His available works online have been catalogued at the Post-Reformation Digital Library. Some portions of his writings have also been translated into English and are available online, though the paucity of translation work is regrettable. Polanus is among the commentators cited by Matthew Poole in his Synopsis Criticorum, the translation of which is ongoing. Robert Letham writes, "Polanus is a bridge between the pristine Reformed teaching and orthodoxy, scholastic in constructing theology with academic precision and logical rigor but, with a strong doctrine of God, oriented to christological, soteriological, and practical concerns" (Donald K. McKim, ed., Encyclopedia of the Reformed Faith, p. 281). Let us not then forget to honor this great Reformed Biblical scholar and translator who warrants his own translation work, and a palooza 400 years after his translation into paradise.

Monday, April 19, 2010

Matthew Poole's Latin Synopsis Criticorum Fully Available Online

For those interested in reading Matthew Poole's Synopsis Criticorum online, this invaluable exegetical resource for the study of the Scriptures is now available to readers of Latin in its entirety. The Post-Reformation Digital Library has links to Volumes 1, 2 and 4 here. Google Books has recently made available Volumes 3 and 5 to complete the set from the 1694 Frankfort edition, which Samuel Austin Allibone, A Critical Dictionary of British and American Authors (1882), Vol. 2, p. 1622, describes as the "best" edition. The links are available below.
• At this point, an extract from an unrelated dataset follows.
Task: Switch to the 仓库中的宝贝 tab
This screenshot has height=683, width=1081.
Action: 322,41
Volume 3 (as of November 30, 2009 from the University of Lausanne)
Volume 5 (as of November 30, 2009 from the University of Lausanne)
Volume 5 (as of February 25, 2010 from the Bavarian State Library)
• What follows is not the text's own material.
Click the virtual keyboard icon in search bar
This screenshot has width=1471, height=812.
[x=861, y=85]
Meanwhile, work progresses on the English translation of the Synopsis at the Matthew Poole Project. Approximately 10% of the work has been translated into English at the present time, and the third and final volume of Revelation is expected to be published later this spring, dv.

Wednesday, October 28, 2009

Post-Reformation Digital Library

A new valuable resource for post-Reformation studies has been launched. Check out the Post-Reformation Digital Library.

The Post-Reformation Digital Library is a collection of resources relating to the development of theology during the Post-Reformation / Early Modern era (ca. 16th-18th c.), hosted by the H. Henry Meeter Center for Calvin Studies of Calvin College and Calvin Theological Seminary.